Bongani Ndlovu, Chronicle Reporter
A 93-year-old man from Bulawayo’s Makokoba suburb who was found guilty of attempted murder after he used a knobkerrie to attack and broke his tenant’s arm, escaped jail by a whisker after the court exercised leniency due to his advanced age and sentenced him to just two minutes imprisonment.
Thomas Ndiweni who was incensed by his tenant Mr Steven Nyathi (57)’s failure to pay rentals, hit him with a knobkerrie twice on the head and once on the left arm.
Ndiweni was convicted on his own plea by Tredgold magistrate, Mrs Jesse Kufa last week.
He however, through his lawyer Mr Simbarashe Innocent Madzivire from Tanaka Law Chambers pleaded with the court to be lenient given that he was a first offender and that he was old.
Mr Madzivire said Ndiweni was of Nguni origin and did not carry the knobkerrie to beat Nyathi but it was part of his culture.
Mrs Kufa said throwing Ndiweni in jail was like sentencing him to death due to his advanced age.

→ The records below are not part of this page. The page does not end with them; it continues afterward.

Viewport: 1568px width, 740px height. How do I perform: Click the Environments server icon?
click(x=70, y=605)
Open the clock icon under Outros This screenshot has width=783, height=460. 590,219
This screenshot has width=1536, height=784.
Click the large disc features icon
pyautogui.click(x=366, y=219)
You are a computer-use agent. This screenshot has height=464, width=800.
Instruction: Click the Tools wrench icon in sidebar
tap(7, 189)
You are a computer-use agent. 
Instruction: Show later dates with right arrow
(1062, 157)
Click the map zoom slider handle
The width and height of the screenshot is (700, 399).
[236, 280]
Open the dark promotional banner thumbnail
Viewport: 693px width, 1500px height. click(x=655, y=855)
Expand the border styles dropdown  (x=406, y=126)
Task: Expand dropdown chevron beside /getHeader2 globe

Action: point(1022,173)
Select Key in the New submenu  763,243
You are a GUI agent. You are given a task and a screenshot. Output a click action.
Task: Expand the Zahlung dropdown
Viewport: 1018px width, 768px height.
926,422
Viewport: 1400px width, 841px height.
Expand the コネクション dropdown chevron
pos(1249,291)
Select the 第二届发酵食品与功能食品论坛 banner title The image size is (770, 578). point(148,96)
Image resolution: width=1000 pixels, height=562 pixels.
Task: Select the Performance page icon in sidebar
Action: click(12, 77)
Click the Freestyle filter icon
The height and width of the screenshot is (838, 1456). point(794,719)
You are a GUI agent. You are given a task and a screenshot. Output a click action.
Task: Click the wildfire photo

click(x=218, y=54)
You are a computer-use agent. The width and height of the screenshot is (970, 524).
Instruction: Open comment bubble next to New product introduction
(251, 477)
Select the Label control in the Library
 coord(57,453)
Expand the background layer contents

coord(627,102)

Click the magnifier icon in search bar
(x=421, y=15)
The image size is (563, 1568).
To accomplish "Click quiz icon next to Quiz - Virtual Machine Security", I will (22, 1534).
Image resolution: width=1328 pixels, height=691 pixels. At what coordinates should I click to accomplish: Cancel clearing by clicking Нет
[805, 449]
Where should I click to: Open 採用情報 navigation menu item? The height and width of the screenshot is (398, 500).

“The accused pleaded guilty and looks an elderly person beyond the mark of 90 years. He is however, facing a serious offence, which warrants a custodial sentence but given his advanced age the court submits that such a sentence will not meet the justice of the case.
One needs to pass a sentence that suits the accused and the offence he is facing,” she said. Mrs Kufa said sending Ndiweni to prison was tantamount to imposing a death sentence. She said the accused was not just old but also frail.
She ruled that Ndiweni would serve his sentence from the moment she finished announcing the sentence and the time the court rises which is a sentence whereby the Judge/Magistrate deems that attendance at court is sufficient punishment.
“There is need to take into account his strong mitigatory factors. This court will take guidance for the sentencing approach adopted in the case of State Vs Dolphin Matsumbane who was facing a murder case, High Court of 2022.
The presiding judge in the case Justice Mawanza noted that recourse should be mindful to Section 336 of the Criminal Procedure and Evidence Act that a fine is appropriate sentence that will meet justice of the case,” she said.
Mrs Kufa said it was improper to either impose a wholly suspended sentence or to postpone the passing of the sentence. She said the other options like community service were clearly unsuitable for the offence.
“The court submits that the same applies in this case. This court also submits that a non-custodial sentence is in order. The sentence, which is deemed to be appropriate in the circumstances is on the basis of 336, 1b of the Criminal Procedure and Evidence Act, accordingly the accused is sentenced as follows: to remain in custody until the rising of the court,” said Magistrate Kufa as the court rose about two minutes later.
When the news crew visited Ndiweni’s house in Makokoba yesterday, it found Mr Nyathi who was still nursing his injury.
He said as a result of the beating he could not fend for himself as he is a push cart operator.
“This man has injured me so much that I cannot do anything for myself. I want this man to help me. I have a young son and I don’t know how I will be able to support him,” said Mr Nyathi.
“I’m self-employed and I haven’t done anything ever since the incident. My left arm was in a plaster.”
He said if Ndiweni, who was said to be out of town, had a problem with him, he should have reported him to the police instead of attacking him.